■ Work order
Reproduce the material that follows, please, but only from its first line to the line containing "You are a computer-use agent.", inclusive.
Top of Source data
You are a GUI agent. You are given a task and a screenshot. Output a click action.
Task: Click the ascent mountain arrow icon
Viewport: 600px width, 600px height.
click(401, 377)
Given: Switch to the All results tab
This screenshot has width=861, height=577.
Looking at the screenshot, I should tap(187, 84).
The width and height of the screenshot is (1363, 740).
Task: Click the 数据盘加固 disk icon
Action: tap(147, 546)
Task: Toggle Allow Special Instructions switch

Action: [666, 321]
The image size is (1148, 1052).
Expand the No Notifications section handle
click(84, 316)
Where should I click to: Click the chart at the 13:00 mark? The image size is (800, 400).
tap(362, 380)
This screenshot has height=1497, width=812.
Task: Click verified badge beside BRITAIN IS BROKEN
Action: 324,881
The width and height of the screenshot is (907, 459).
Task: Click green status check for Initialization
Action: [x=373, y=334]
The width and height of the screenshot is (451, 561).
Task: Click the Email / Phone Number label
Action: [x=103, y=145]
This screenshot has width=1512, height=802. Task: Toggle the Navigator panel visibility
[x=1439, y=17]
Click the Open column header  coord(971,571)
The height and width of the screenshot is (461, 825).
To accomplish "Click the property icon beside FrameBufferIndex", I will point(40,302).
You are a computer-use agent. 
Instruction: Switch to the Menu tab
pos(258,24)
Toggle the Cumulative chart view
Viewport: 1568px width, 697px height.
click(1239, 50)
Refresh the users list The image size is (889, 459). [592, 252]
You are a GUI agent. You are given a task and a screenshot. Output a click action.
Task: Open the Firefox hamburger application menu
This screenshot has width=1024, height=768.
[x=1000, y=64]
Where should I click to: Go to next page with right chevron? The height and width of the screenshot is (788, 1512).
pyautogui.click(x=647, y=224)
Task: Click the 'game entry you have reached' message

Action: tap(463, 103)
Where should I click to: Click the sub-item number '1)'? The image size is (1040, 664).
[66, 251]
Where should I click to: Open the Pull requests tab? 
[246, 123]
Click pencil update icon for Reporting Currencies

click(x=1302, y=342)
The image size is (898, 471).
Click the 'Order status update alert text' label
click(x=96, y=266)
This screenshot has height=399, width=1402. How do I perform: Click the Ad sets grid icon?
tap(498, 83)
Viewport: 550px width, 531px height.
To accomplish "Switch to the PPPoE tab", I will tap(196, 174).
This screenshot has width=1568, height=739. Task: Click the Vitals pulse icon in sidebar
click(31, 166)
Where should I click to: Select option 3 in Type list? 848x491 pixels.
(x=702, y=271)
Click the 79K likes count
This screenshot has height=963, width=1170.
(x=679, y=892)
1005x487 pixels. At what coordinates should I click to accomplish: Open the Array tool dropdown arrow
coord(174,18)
Bottom of Source data
■ Written response
You are a GUI agent. You are given a task and a screenshot. Output a click action.
Task: Click the ascent mountain arrow icon
Viewport: 600px width, 600px height.
click(401, 377)
Given: Switch to the All results tab
This screenshot has width=861, height=577.
Looking at the screenshot, I should tap(187, 84).
The width and height of the screenshot is (1363, 740).
Task: Click the 数据盘加固 disk icon
Action: tap(147, 546)
Task: Toggle Allow Special Instructions switch

Action: [666, 321]
The image size is (1148, 1052).
Expand the No Notifications section handle
click(84, 316)
Where should I click to: Click the chart at the 13:00 mark? The image size is (800, 400).
tap(362, 380)
This screenshot has height=1497, width=812.
Task: Click verified badge beside BRITAIN IS BROKEN
Action: 324,881
The width and height of the screenshot is (907, 459).
Task: Click green status check for Initialization
Action: [x=373, y=334]
The width and height of the screenshot is (451, 561).
Task: Click the Email / Phone Number label
Action: [x=103, y=145]
This screenshot has width=1512, height=802. Task: Toggle the Navigator panel visibility
[x=1439, y=17]
Click the Open column header  coord(971,571)
The height and width of the screenshot is (461, 825).
To accomplish "Click the property icon beside FrameBufferIndex", I will point(40,302).
You are a computer-use agent. 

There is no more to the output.